Gender Equity Values in Education Policy: Cross National Comparisons
PI-Catherine Marshall, Funded by Pacific Basin Research Center. The proposed project is a comparative study of the cultural values supporting gender equity policy in education in three Pacific Basin countries: the United States, Canada, and Australia. The overarching question is: by what processes do cultural values supporting gender equity converge and then how are they transformed into effective policies for education systems? Given that the underutilization of women (who represent 50% of the world’s population) is a serious problem worldwide, this project will contribute significantly to Pacific Basin Research Center current research focus concerning investment in social capital. Pacific Basin Research Center’s $15,000 investment in this project will support research on the values, philosophies and strategies of GEP leaders in teachers’ federations (TFs), supplemented with interviews of key policy maker/bureaucrats (PBs) and analysis of documents. Through cross national comparison, the research will reveal patterns of values and strategies that support GEP. The study will contribute new knowledge by: (1) exploring a method for cross-cultural policy analysis in an area where little policy research has been conducted, (2) identifying ways that national and international social movements for race, class, and gender equity intersect in policy directives for schools, (3) identifying and describing “mega-policies” (Montgomery), where international mass movements and policy groups pressure for gender equity; (4) documenting workable political and educational strategies, (S) uncovering how cultural values affect policy formulation, and (6) exploring the “fit”, cross-culturally, of a taxonomy of policy mechanisms. In the process, the project will identify and describe the motivators and supports for those who effectively articulate gender equity goals and move them onto the education policy agenda.

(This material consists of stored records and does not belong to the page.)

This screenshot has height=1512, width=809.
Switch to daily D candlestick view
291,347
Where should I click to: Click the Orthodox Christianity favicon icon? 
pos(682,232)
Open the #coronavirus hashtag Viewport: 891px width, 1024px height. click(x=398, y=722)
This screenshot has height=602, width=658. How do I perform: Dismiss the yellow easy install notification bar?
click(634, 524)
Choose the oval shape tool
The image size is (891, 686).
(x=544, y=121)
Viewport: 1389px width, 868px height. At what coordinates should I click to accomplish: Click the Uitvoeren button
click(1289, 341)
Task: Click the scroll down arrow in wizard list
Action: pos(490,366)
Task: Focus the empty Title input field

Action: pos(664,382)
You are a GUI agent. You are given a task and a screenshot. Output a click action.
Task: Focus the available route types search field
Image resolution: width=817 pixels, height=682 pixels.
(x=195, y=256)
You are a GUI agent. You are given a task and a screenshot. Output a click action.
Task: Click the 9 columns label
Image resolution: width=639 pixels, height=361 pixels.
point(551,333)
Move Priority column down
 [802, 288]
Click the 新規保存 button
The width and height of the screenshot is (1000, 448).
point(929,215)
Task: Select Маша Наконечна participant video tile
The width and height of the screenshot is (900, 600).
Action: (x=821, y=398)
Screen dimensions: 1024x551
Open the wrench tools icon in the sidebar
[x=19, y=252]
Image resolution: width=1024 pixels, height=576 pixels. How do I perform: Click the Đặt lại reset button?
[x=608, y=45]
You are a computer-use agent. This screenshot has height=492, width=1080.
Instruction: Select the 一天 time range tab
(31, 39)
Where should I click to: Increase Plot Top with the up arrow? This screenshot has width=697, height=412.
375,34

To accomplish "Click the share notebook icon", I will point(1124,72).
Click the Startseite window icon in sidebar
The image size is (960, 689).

Community Wellness Project of the Siler City Immigrant Health Coalition (Project Nuestra Salud)
PI- Colin Austin, Funded by The Duke Endowment. Accessing health care is difficult for new immigrants. Barriers to care include language, cultural differences, transportation, inability to pay, and generally being unaware of available of available services. Immigrants often need help “navigating the system” or at least have some basic information about where to go for their health needs. In Vance and Granville counties there exists a variety of services and organizations that serve immigrants, but coordination of activities has proceeded on an informal basis. Immigrant residents and health providers themselves are often not aware of the full range of resources available. The Siler City Immigrant Health Coalition seeks to address this need by bringing together health care providers and members of the community to strengthen the health network. Working with tile community, the Immigrant Health Coalition will develop practical strategies and actions that will increase access to care. The goal of the Community Wellness project is to improve access to health care immigrants in the Siler City area. The objectives for meeting this goal are the following: Objective A: Maintain a forum (the Siler City Immigrant Health Coalition) where health providers can coordinate their efforts and where Community representatives can be heard and consulted. Objective B: Engage the local immigrant community in conducting data collection and strategizing about solutions to current problems. Objective C: Conduct an activity (like a Health Fair) to bring together members of the community and local providers, and distribute information about available services. The role of the Center for Urban and Regional Studies will be to coordinate Objective B, training community members and agency representatives to collect data.